What you need to do: Retype each entry exactly.

Entries provided:
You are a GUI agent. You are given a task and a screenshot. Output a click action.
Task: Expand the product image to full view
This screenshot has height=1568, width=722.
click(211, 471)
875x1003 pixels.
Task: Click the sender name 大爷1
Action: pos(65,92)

Task result:
You are a GUI agent. You are given a task and a screenshot. Output a click action.
Task: Expand the product image to full view
This screenshot has height=1568, width=722.
click(211, 471)
875x1003 pixels.
Task: Click the sender name 大爷1
Action: pos(65,92)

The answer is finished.